::: Data shown

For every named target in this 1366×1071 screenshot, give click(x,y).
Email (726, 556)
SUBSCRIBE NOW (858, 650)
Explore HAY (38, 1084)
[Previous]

::::::

-- Problem to solve --
From the records above, extract every entry exactly as given.

-- Result for this exercise --
For every named target in this 1366×1071 screenshot, give click(x,y).
Email (726, 556)
SUBSCRIBE NOW (858, 650)
Explore HAY (38, 1084)
[Previous]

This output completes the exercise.